Accelerated loss of HIV-infected and uninfected CD4 T cells is a hallmark of HIV infection that leads to severe immunodeficiency, rendering the host susceptible to opportunistic infections and malignancies. Obstacles to eradicating HIV involve the virus's ability to remain in a quiescent state as latent viral reservoirs and manipulate host defenses to benefit viral survival and persistence of the infected reservoir. Several mechanisms cause CD4 T-cell depletion and recent studies demonstrate the role of tumor necrosis factor-related apoptosis-inducing ligand (TRAIL) in this process. Expression of TRAIL and its receptors is upregulated in response to HIV infection. TRAIL interacts with its receptors to activate apoptotic pathways. We recently demonstrated the presence of TRAILshort, a novel splice variant of full-length TRAIL, in the serum of HIV-infected patients. A unique carboxy-terminus allows TRAILshort to bind to death receptors without inducing apoptosis and prevents TRAIL from binding to its receptors, thereby conferring resistance to TRAIL-mediated death. In this review, we describe how the TRAIL: TRAILshort receptor axis modulates apoptosis of different types of immune cells in the context of HIV infection. We also discuss how TRAIL and TRAILshort contribute to the activation of immune cells involved in host defense against HIV and mechanisms that HIV has evolved to manipulate TRAIL for its survival.

FIG. 1:

The IFN-α immune response in HIV infection: When a cell is infected with HIV, the pattern recognition receptors (PPRs) such as TLR7 and TLR9 are activated and signal through the myeloid differentiation primary response 88 (MYD88), and in parallel IFI-16 and cyclic GMP-AMP (cGAMP) synthase (cGAS) are activated and signal through stimulator of IFN genes (STING) to phosphorylate and induce homo-oligomerization of IRF-7 and IRF-3, which translocate to the nucleus and bind to the IFN regulatory binding site (IRFBS) and stimulate the production of IFN. IFN is secreted and binds to the IFN receptors IFNR-1 and IFNR-2, activating of the downstream JAK/STAT signaling. The antiviral defense activity of IFN is mediated through the many ISGs, including tetherin, SAMHD-1, APOBEC-3, and TRAIL. The virus has developed many mechanisms to block these protective ISGs.
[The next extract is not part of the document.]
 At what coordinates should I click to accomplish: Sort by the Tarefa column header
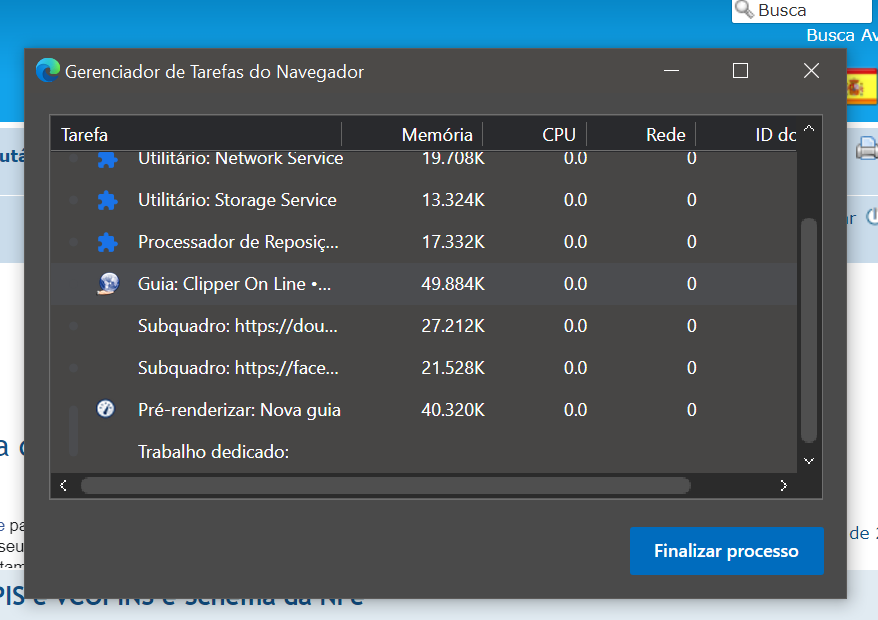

Vpu blocks tetherin, Vpx blocks SAMHD1, and Vif blocks APOBEC-3. The production of TRAILshort blocks the function of TRAIL, thereby preventing the apoptosis of the infected cells.

FIG. 2:

TRAILshort negatively affects the immune response to HIV infection: TRAILshort is a splice variant of full-length TRAIL that lacks exons 3 and 4. The splicing event introduces a frame shift in exon 5, resulting in a novel 11-amino acid carboxy-terminus. The production of TRAIL short will reduce the apoptosis in the infected CD4 cells and decrease the cytotoxic capacity of NK cells and CD8 T cells, creating a favorable environment for HIV replication.